- _TO DO_: Examine the entries below, count the lines holding the string "icon", and respond with the number only.

- _INFORMATION PROVIDED_:

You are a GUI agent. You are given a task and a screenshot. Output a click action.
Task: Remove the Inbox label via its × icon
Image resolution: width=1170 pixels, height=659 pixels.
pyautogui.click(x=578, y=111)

---

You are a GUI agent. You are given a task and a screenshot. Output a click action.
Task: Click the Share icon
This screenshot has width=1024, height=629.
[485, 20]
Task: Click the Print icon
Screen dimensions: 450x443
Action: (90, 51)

- _WRITTEN REPLY_: 3